Bridging lenders are known for being flexible and agile, and can create bespoke finance products for their customers. For example, they can help a customer buy a property quickly or off the market, perhaps to get a good deal or avoid any other bidders.
Bridging can enable refurbishment, extension or development of houses and commercial properties. It can also allow for a chain break: if you want to buy another home and secure it without selling your own home first, a bridging loan can help you do so, repaying that loan once your main home is sold. This is particularly helpful at present, when there is a shortage of housing stock coming on to the market and buyers want to secure their future homes quickly.
The numerous reasons for using bridging finance demonstrate why the sector is so important to the overall lending market. Above all, it helps people, companies and developers move quickly.

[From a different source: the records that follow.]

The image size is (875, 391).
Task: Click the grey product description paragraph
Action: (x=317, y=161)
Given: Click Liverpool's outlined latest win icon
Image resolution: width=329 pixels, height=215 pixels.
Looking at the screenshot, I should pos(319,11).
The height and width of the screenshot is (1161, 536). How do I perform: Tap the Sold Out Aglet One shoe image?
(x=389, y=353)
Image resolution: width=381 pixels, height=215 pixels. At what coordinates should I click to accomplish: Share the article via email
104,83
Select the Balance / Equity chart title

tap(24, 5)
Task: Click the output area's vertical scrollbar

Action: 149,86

A key criterion for any bridging lender is the customer’s repayment strategy. This must be clearly identified at the outset of the process. The customer must be able to settle the debt, normally over a 12-month period.
Repayment is typically enabled either by using money from the sale of a property or from refinancing on a longer-term mortgage with a bank, whether a challenger or a traditional high-street operator. Although some lenders are now offering both bridging and long-term products, this has evolved in response to the needs of existing clients.

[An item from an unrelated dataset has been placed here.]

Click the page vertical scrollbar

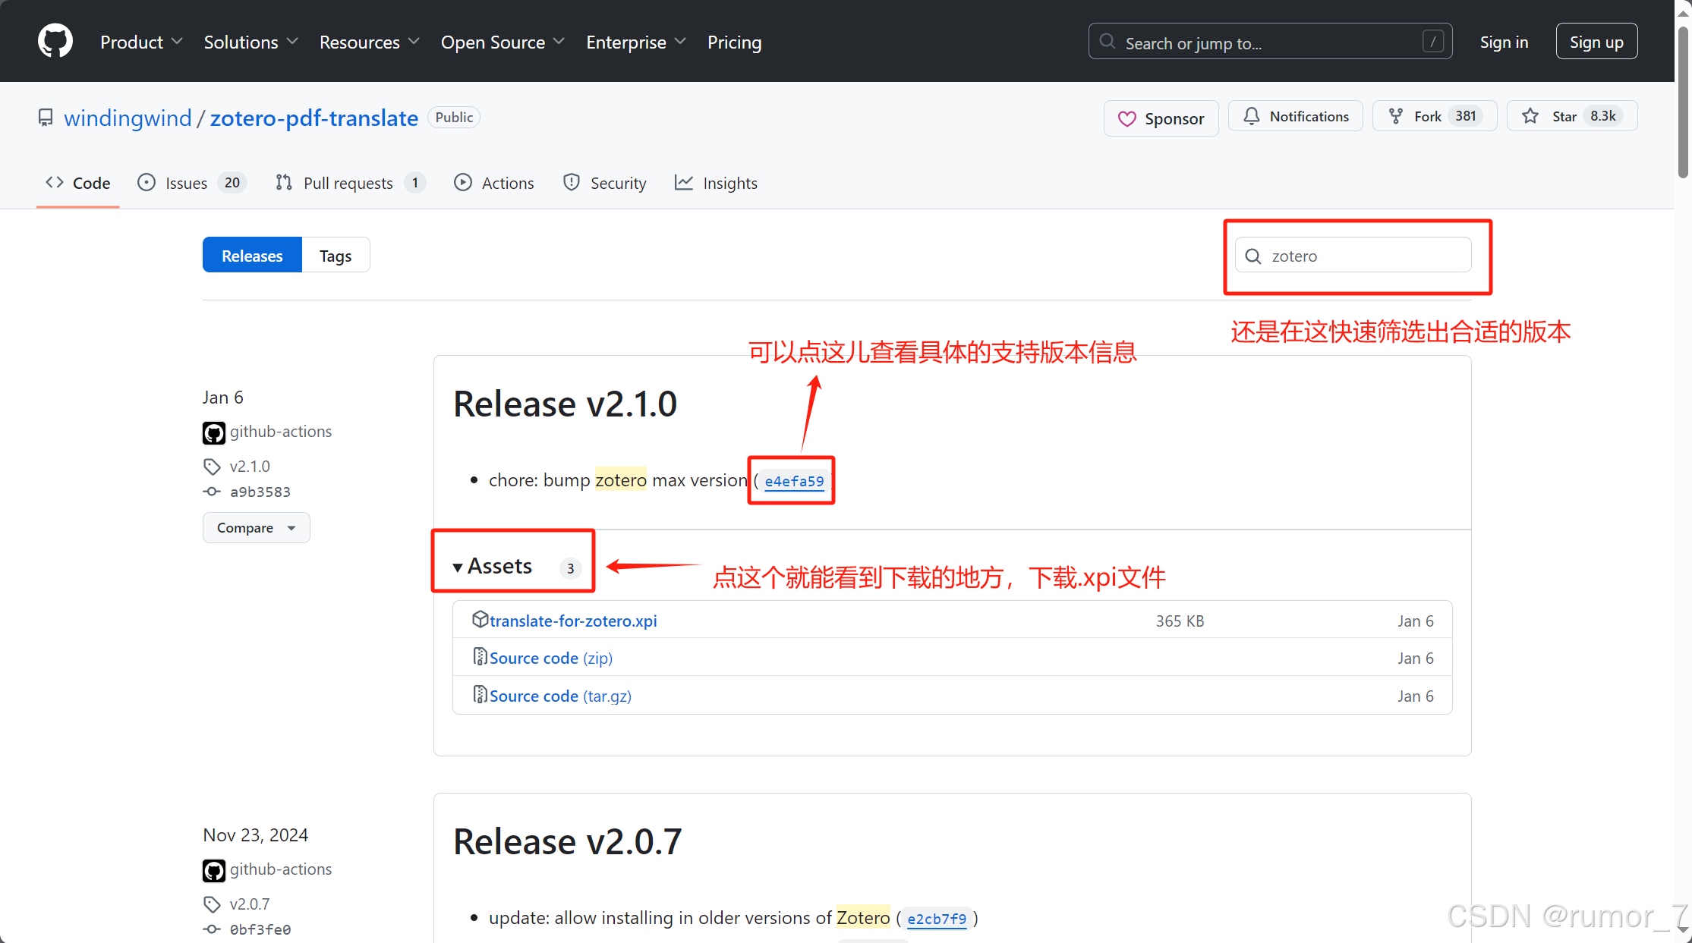(x=1683, y=102)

The biggest challenge that valuers have faced is providing a quality, well-written report within pre-agreed timescales so that the lender can fulfil their promise to their customers, with the average bridging drawdown being less than 60 days.
One of the key benefits of using bridging finance is this speed of service, with which valuers have then had to keep up. Meeting agreed timescales has therefore become more important.
Arguably, it is vital for the surveying professions more widely and the insurance market to understand these changes in property lending. Insurers still refer to the bridging market as secondary, sub-prime lenders; however, I believe this to be a superseded term, out of step with market realities.
The bridging market is forecast to get bigger, and today it already lends more than £5bn annually. Therefore, more valuers will be given the task of writing and submitting reports in a tight timeframe.
The technology – such as easy access to comparables, flood risk and planning data, and energy performance certificates, as well as auto-populating reports to help valuers be more efficient – must be in place to ensure reports are right first time to prevent any delays.
Bridging is designed to put the loan in the hands of the customer as fast as possible, often to meet a specific deadline. Valuers must understand that time is of the essence and get to grips with the challenges this entails.